Close the drapes, lock the door and send any children out of the room, because we’re talking rebellion, people. A foot has been on the restaurant industry’s throat for too long, and it’s time to resist. A good place to start is by replacing whatever Help Wanted sign is in your windows with a placard shouting, “Cash, please.”
If you want to shoot banks and credit card companies a raised middle finger while you’re doing it, so much the better. They, after all, are the ones driving a wedge between you and your customers.
They’ve hiked the fees you’re charged for credit card transactions to the highest levels in the world, with little fear of pushback. How can you walk away from that opportunism when there are few if any alternative routes for getting reimbursed for card charges?
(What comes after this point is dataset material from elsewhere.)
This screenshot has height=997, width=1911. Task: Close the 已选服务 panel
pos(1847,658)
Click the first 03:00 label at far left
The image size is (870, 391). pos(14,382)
Big financial concerns control the pipeline, despite decades of effort by merchants to mix a little competition into the processing field.
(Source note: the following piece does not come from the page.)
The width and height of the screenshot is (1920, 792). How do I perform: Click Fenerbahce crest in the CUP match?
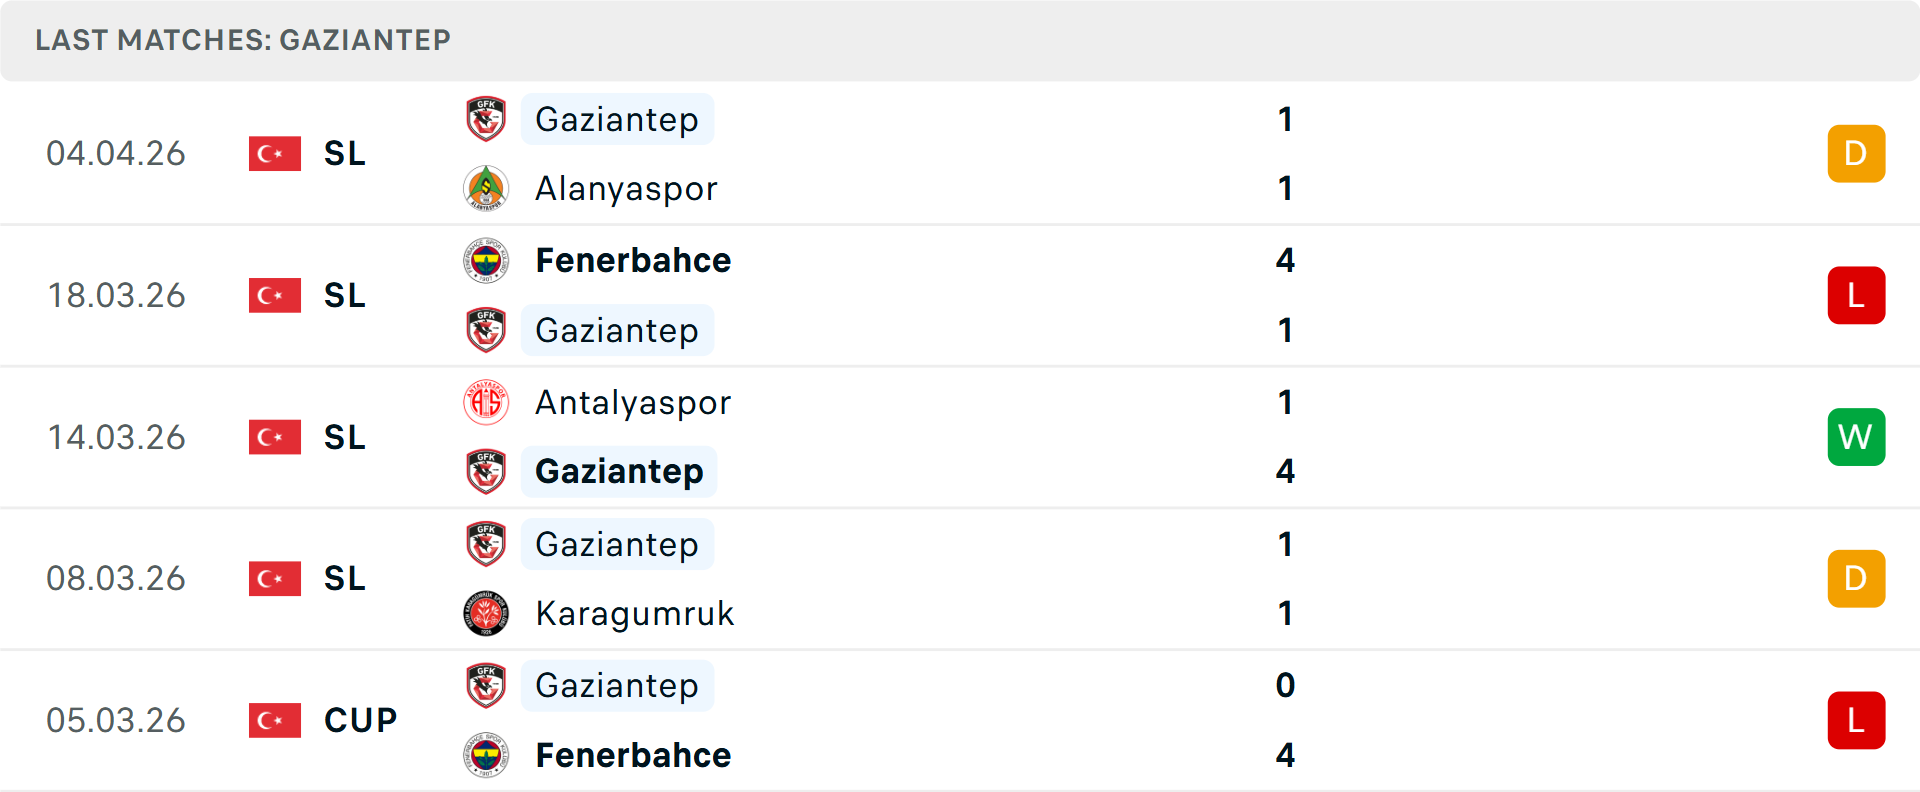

Walk along any restaurant row and you’ll see the decidedly imperfect solution operators have cooked up to protect margins. Seemingly overnight, a noticeable portion of the industry has chosen to charge customers paying by card an extra 3.5% of their total bill to cover the swipe fee.
The practice might thwart a big bite from being taken out of the bottom line, but the effect on sales remains to be seen. Still, how can it be good? Traffic has been significantly down for the business, a problem usually blamed on sky-high menu prices.
Menu inflation slowed last year to 5.5%, according to federal data, a level that would have left operators sobbing a decade ago. But it was a welcomed trend after the nearly 9% gait of 2022.
Add 3.5 points to the current 5.5% pace and we’re back in the grimmest of days, at least from customers’ perspective.
In my neighborhood, a bedroom community outside of New York City, you’d be hard-pressed to find a restaurant or deli that isn’t levying the 3.5% credit card surcharge. But a majority are also trying a Plan B to combat high swipe fees. Pay by cash, and you’ll get a 10% discount.
Our household almost always does, even for delivery. And we probably order from restaurants about 10 times per week.
It’s a significant switch for us, but the practice signals a sea change for restaurants. The business has traditionally courted deal-hunters by mixing low-priced choices into the menu. Now many operators are allowing price-sensitive patrons to economize through the way they place and pay for orders. Order delivery or takeout digitally, or without taking up an employee’s time, and you’ll often get a discount.
The homegrown solutions are imperfect at best. Who’s going to carry around several hundred dollars in cash just to avoid credit-card surcharges? It’s an inconvenience in an age when convenience is king.
Plus, it comes at a time when the industry is increasingly pointing to violent crime as a rising issue of concern. The two trends are contradictory.
A far better solution would be to force competition into the card-charge processing business. A bill pending in Congress would do exactly that. The Credit Card Competition Act would require large banks that issue MasterCard or Visa credit cards to permit processors other than those giants to move funds from customer to merchant. The theory is that the competition would at least delay future hikes in swipe fees, if not roll the charges back.
Advocates for the restaurant industry have set swipe fee reform as a priority. They note that the processing charges are now a typical restaurant’s third-highest expense, behind food and labor costs.
But they note that the lobbying fight promises to be a fierce one, given how much might the banking industry has traditionally wielded in Congress. It argues that smaller processors can’t provide the data security that a MasterCard or Visa can.
It also contends that consumers wouldn’t benefit from a rollback in fees because retailers would just pocket the savings instead of reducing prices.
“Interchange is the cost of doing business,” Jim Nussle, CEO of the banking business’ Credit Union Association, said in a statement last year. (Interchange is the technical name for swipe fees.)
We ink-stained wretches can use columns like this one to sound off on the charges. Now any operator (or consumer, for that matter) can raise their voice, courtesy of the National Restaurant Association. It’s set up a pipeline to channel operators’ thoughts on swipe fees to their Congressional representatives.
We strongly encourage you to use it. And may the revolt prevail.